Task details: From the listing below, set down exactly the lines between the one holding "Where should I" and the one holding "Given: Toggle first", inclusive. No other line is wanted.

Material for this task:
>>>>>
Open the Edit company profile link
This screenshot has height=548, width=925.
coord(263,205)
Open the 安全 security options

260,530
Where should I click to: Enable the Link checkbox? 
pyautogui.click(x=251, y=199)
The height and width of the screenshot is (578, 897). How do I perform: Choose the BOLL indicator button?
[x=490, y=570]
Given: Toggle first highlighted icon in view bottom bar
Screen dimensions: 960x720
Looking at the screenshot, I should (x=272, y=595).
<<<<<
>>>>>
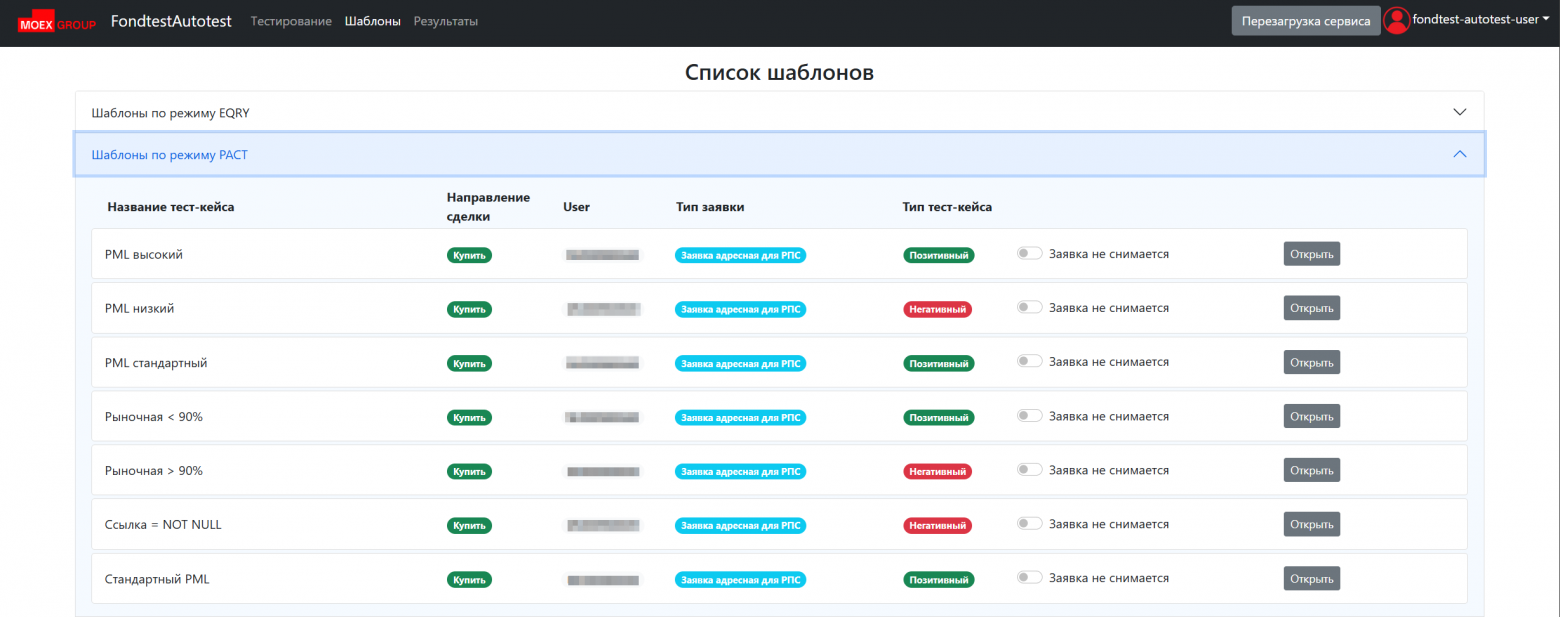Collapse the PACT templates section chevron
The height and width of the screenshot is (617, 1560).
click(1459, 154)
<<<<<
The answer:
Where should I click to: Enable the Link checkbox? 
pyautogui.click(x=251, y=199)
The height and width of the screenshot is (578, 897). How do I perform: Choose the BOLL indicator button?
[x=490, y=570]
Given: Toggle first highlighted icon in view bottom bar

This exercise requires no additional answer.